In response to these alleged usurious rates London Mutual Credit Union has begun offering short-term one-to-three month loans, which carry interest rates of 26.8 percent. The credit union claims that borrowers can obtain “cash when you need it quickly” with their new short-term loans, according to the Guardian.

London Mutual charges £8 (approx. $12) interest on a 30-day loan of £400 (approx. $640) while Wonga charges £125.48 (approx. $199) interest on top of fees. The credit union also does not impose penalty fees.

While London Mutual has certainly created an affordable alternative to payday loans, their availability is limited by location. The credit union is only offering this financing to people who reside in the London Mutual catchment area, which only covers three boroughs of London. Besides the location and proximity requirement, London Mutual runs credit checks on applicants before deciding whether to approve or reject them for short-term loans. The credit union also charges a membership fee.
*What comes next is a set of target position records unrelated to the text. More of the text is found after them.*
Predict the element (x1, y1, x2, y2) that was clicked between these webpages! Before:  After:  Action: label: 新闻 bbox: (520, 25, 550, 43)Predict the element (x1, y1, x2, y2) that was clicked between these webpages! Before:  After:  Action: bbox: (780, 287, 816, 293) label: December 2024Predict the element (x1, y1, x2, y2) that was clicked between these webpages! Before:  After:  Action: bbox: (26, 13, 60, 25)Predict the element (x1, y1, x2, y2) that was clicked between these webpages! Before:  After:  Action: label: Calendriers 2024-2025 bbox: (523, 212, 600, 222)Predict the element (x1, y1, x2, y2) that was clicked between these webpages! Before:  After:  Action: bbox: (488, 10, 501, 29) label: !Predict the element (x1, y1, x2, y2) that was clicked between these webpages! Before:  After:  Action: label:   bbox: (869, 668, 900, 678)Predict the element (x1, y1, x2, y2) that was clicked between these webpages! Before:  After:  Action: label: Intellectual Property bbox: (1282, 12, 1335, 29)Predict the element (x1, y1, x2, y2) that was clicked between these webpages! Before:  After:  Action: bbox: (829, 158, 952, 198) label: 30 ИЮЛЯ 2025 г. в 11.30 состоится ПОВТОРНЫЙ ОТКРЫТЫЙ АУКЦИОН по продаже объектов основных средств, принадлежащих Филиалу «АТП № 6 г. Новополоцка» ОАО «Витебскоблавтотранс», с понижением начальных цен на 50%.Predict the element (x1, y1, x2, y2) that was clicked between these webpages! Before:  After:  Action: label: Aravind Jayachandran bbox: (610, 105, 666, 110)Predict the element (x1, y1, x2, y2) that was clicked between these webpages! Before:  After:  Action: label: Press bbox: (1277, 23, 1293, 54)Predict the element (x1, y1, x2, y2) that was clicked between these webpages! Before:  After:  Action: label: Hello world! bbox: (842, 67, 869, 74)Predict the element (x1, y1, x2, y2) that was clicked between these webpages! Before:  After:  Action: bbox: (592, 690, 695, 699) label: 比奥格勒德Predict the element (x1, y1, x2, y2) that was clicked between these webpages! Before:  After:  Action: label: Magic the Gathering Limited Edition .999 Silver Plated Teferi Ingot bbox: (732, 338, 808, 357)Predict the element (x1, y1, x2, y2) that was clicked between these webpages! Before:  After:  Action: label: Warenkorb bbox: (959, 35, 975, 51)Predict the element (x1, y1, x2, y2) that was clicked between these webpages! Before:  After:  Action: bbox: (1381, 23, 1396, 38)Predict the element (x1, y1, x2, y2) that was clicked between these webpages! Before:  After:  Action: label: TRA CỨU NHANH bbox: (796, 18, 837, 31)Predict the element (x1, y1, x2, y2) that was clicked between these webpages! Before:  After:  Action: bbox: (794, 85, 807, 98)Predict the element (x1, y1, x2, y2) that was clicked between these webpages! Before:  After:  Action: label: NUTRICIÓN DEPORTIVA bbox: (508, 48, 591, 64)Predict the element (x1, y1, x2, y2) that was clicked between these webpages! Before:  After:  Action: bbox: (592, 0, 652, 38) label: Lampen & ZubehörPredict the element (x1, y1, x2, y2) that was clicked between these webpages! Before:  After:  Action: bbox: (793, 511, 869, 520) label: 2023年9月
Lucky Chandrasekera, chief executive at London Mutual, claims to have completed 1,500 payday loans. The credit union predicts a lending increase in December.

“We started offering them after seeing, on the bank statements of people applying for our longer-term loans, huge payments going to the payday loan companies. It’s not just people on very low incomes who apply. We’ve seen people on £40,000 or even £50,000 a year who apply,” said Chandrasekera, according to the Guardian.

London Mutual is joined by several other credit unions in the launch of new types of financing designed to compete with payday loans.

Glasgow Credit Union offers short-term loans with interest rates of 14.9 percent on financing amounts from £500 to £3,000. Moneywise credit union has begun offering loans with 2 percent interest a month. Current members can get even lower interest rates. At Hastings and Rother Credit Union £67.65 interest is available on £500 short-term loans.

Hopefully similar types of financing will spread from the UK credit unions to their counterparts here in the US.